## [ASSIGNMENT]
Pictures excluded, please transcribe exactly the lines from the one with "Task: Click the" through the end of the records below, and nothing more.

## [MATERIAL FOR THE TASK]

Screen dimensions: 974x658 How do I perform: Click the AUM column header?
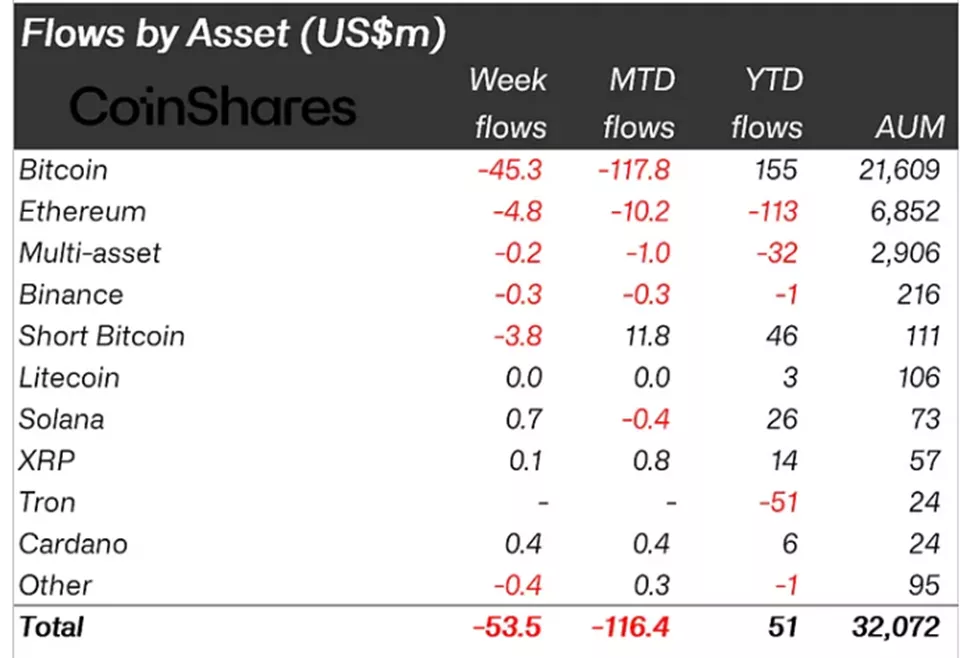(x=907, y=127)

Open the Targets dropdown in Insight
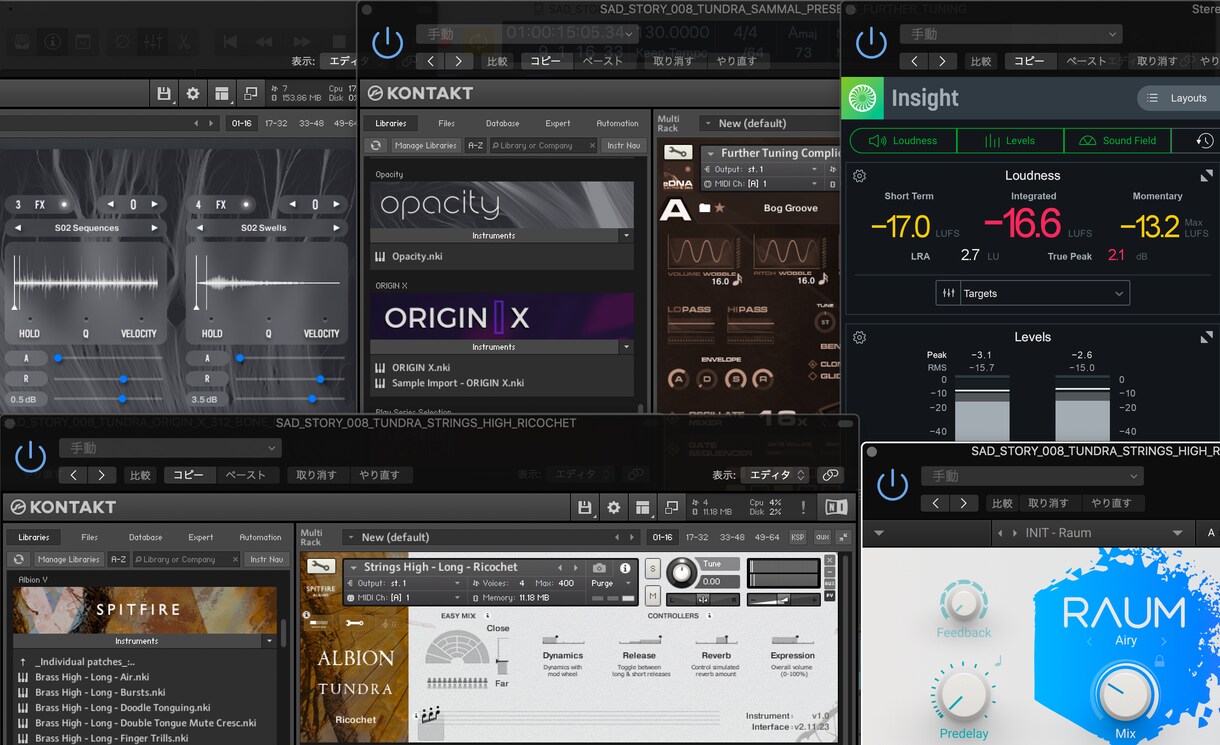coord(1032,292)
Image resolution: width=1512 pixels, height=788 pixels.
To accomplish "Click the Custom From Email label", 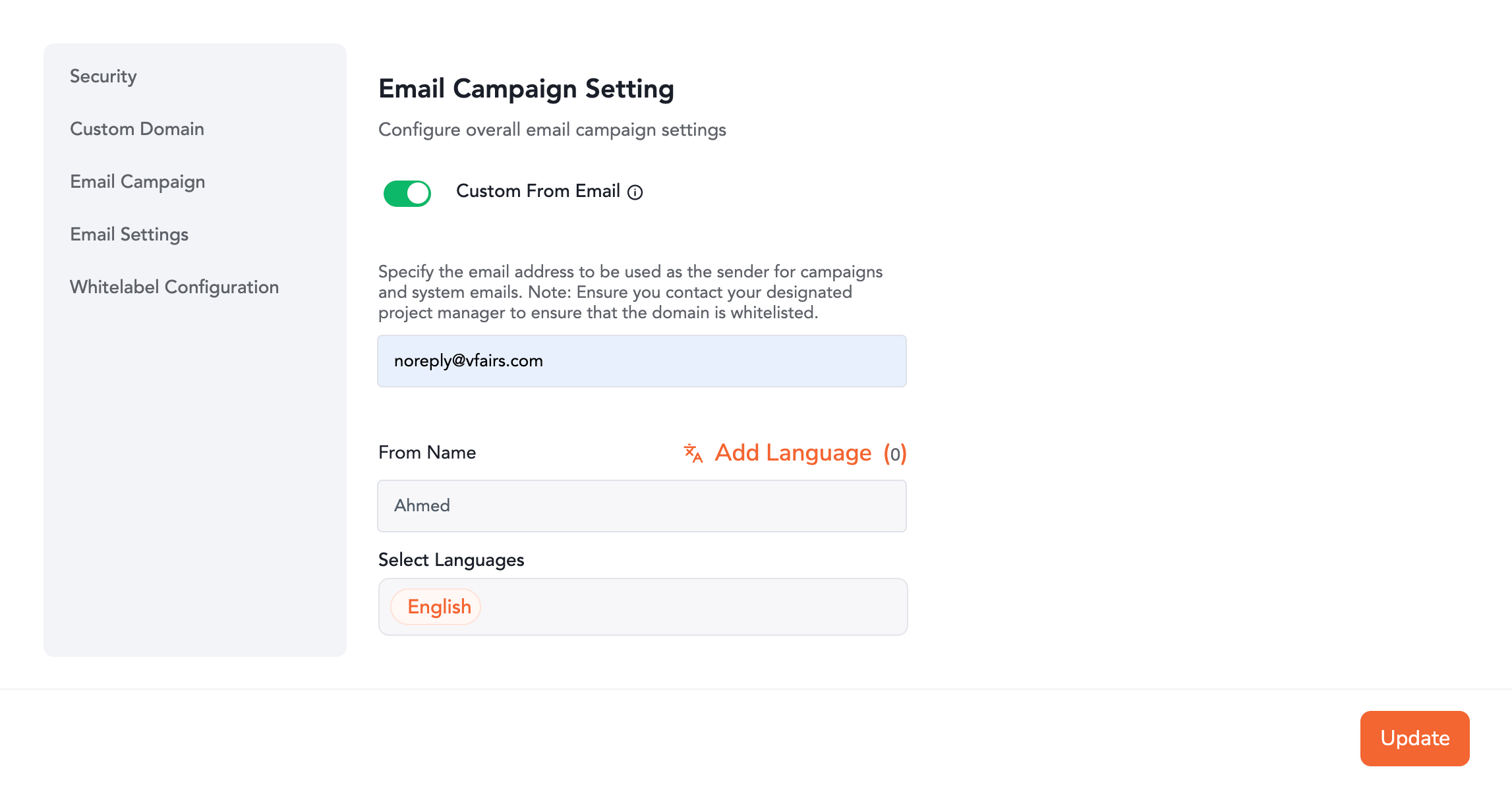I will [538, 191].
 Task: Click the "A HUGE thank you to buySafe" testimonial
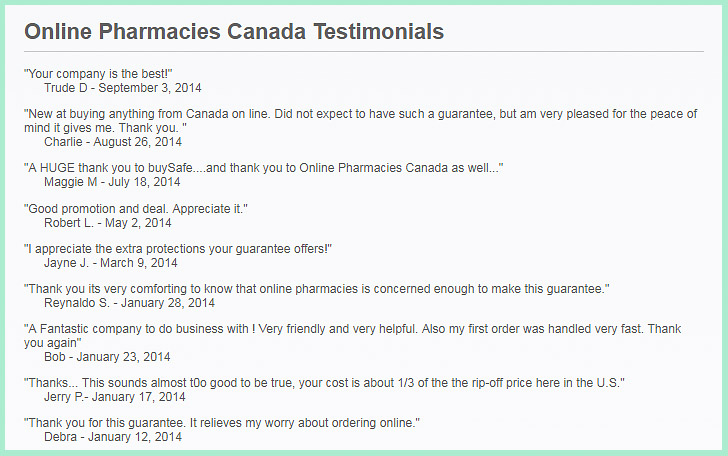(264, 168)
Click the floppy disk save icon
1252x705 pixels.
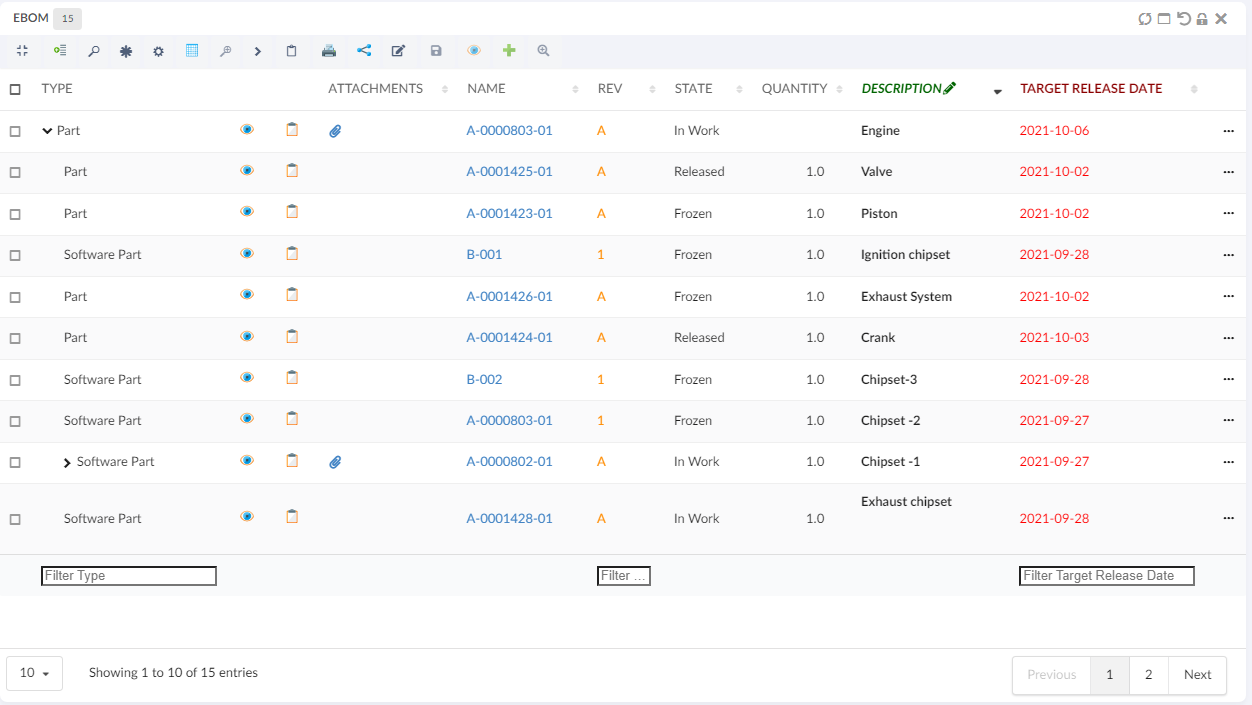click(x=436, y=51)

## [RESPONSE TO THE EXERCISE]
 Task: Click the "A HUGE thank you to buySafe" testimonial
(264, 168)
Click the floppy disk save icon
1252x705 pixels.
click(x=436, y=51)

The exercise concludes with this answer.